----- EXCERPT TO READ
The reforms also give seniors a onetime $250 rebate in 2010, which is being automatically mailed to them by Social Security. Also in 2010, beneficiaries can deduct 100% of the negotiated price—excluding dispensing fees—that they pay after coverage ends.
Pharmacists who counsel Medicare beneficiaries about Part D should be aware that the new law changes Medicare Part D enrollment procedures to permit seniors extra time in 2011 to enroll or switch their enrollment. Eliminated is a duplicative open enrollment period for Medicare Advantage plans. Beneficiaries next year will be allowed to withdraw from Medicare Advantage plans and return to traditional fee-for-service Medicare.
Those pharmacies whose total Medicare durable medical equipment billings are less than 5% of total prescription sales are exempt from new Medicare accreditation requirements in the health reform law. The exemption requires that the pharmacy also must not have any adverse fraud and abuse findings pending against it.
Medication therapy management (MTM)—long sought by pharmacists to enable them to be paid for their counseling services—was included in the final reform package. The new law includes a grant program to test and innovative methods to deliver MTM.
Also, Medicare prescription plans must provide seniors with a comprehensive review of their medications, either in person or through virtual consultation, and a written summary of the review as apart of their MTM programs. The American Pharmacists Association hailed the inclusion of MTM services as vital to reducing the toll of inappropriate medication use, including nonadherence.
More Generics Available and in Demand
The health care reforms were enacted during the so-called “patent cliff era” when several brand drugs have gone off patent and generics are frequently taking their place. The reforms came at the time the FDA was being asked to move faster to approve generic drug applications—including biologic drugs. With increasing inflation in brand drug costs, consumers continue to turn to less expensive generic alternatives, putting pressure on the federal government to expand access to cheaper generic drugs.
At the urging of the brand drug makers, Congress included in the health care reform package several provisions that will give longer market exclusivity to brand makers of biologics. Despite opposition from many consumer groups and the generic drug makers, the new FDA approval process for biogenerics now includes a 12-year market exclusivity provision for biologics innovators, a sharp contrast to the 7 years conventional drug makers enjoy under the Hatch- Waxman Act.
----------
----- DATA PROVIDED
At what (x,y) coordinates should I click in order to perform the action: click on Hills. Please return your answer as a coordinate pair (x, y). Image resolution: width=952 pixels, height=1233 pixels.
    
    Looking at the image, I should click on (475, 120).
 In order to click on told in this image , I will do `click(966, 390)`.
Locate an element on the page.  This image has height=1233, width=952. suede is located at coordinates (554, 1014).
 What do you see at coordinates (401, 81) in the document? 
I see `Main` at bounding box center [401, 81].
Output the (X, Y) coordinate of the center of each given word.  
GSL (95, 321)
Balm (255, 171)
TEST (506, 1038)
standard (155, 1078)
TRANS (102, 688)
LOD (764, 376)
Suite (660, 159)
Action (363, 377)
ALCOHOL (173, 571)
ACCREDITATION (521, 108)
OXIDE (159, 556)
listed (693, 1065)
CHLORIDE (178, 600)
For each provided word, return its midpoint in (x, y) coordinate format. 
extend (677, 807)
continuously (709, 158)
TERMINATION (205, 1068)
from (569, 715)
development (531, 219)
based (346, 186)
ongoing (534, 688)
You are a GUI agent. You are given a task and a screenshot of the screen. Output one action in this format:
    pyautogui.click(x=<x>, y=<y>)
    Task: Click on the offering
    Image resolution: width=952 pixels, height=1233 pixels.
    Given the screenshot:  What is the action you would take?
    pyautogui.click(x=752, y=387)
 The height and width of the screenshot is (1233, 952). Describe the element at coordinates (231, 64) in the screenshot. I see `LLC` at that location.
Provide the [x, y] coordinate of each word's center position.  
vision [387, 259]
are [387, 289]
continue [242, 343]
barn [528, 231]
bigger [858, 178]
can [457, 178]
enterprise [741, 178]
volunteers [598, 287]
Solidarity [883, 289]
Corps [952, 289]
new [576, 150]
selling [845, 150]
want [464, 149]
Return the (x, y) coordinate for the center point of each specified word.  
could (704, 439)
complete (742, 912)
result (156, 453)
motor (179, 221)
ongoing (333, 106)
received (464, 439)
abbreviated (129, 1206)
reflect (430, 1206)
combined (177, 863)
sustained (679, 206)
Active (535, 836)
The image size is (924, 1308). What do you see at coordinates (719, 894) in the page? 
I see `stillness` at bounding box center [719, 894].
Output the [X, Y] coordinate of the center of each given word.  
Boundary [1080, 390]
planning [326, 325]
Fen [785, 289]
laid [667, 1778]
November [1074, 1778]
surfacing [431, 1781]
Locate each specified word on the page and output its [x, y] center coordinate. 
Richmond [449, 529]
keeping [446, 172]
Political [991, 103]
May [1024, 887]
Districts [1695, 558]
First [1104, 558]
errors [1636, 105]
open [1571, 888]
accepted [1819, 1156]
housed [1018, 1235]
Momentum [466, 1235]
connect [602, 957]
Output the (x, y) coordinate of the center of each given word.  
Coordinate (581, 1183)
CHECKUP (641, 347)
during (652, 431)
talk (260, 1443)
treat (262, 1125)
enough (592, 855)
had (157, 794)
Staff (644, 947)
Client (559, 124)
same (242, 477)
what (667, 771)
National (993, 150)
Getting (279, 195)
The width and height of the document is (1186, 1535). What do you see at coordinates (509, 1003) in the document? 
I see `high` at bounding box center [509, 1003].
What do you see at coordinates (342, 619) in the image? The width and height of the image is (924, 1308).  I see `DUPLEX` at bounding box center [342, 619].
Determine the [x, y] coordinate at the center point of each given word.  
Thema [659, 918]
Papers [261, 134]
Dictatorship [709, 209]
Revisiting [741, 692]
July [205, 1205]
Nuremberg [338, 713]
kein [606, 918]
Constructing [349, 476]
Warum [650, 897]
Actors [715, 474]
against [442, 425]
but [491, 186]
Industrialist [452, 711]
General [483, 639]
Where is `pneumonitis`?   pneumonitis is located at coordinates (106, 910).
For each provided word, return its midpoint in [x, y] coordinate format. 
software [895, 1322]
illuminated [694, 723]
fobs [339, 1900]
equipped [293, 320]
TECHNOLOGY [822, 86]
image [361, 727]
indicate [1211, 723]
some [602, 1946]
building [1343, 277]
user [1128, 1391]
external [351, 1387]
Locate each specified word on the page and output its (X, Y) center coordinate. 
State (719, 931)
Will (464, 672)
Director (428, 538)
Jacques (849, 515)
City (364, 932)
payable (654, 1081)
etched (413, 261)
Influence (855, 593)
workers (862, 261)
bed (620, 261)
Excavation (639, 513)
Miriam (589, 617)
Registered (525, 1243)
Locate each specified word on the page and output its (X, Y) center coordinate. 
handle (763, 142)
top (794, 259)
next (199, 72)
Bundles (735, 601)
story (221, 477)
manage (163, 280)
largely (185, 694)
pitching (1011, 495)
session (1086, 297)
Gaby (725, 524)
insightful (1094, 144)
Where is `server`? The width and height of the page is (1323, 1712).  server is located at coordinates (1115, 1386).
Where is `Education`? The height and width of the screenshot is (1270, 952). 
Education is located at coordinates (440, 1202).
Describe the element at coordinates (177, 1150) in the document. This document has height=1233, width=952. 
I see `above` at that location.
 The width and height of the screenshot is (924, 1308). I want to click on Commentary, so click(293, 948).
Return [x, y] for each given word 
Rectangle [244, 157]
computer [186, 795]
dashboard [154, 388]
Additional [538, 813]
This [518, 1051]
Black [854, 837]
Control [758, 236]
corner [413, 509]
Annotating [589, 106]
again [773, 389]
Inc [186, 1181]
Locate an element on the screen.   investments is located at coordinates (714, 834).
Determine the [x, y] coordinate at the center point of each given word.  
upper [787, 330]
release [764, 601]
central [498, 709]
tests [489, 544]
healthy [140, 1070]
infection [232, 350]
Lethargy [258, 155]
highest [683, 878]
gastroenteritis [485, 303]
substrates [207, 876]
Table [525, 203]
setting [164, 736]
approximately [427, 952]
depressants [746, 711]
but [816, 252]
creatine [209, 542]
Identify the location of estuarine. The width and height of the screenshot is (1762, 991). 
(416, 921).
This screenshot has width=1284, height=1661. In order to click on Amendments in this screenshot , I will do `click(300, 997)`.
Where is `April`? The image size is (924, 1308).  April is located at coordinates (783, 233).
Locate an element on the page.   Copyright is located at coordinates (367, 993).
----------
**WORK INSTRUCTION**
From the health reform text, repeat the part that opens with the words containing "Medication therapy management" and closes with "use, including nonadherence.". Switch "virtual consultation" to "telehealth consultation".

**EXERCISE RESULT**
Medication therapy management (MTM)—long sought by pharmacists to enable them to be paid for their counseling services—was included in the final reform package. The new law includes a grant program to test and innovative methods to deliver MTM.
Also, Medicare prescription plans must provide seniors with a comprehensive review of their medications, either in person or through telehealth consultation, and a written summary of the review as apart of their MTM programs. The American Pharmacists Association hailed the inclusion of MTM services as vital to reducing the toll of inappropriate medication use, including nonadherence.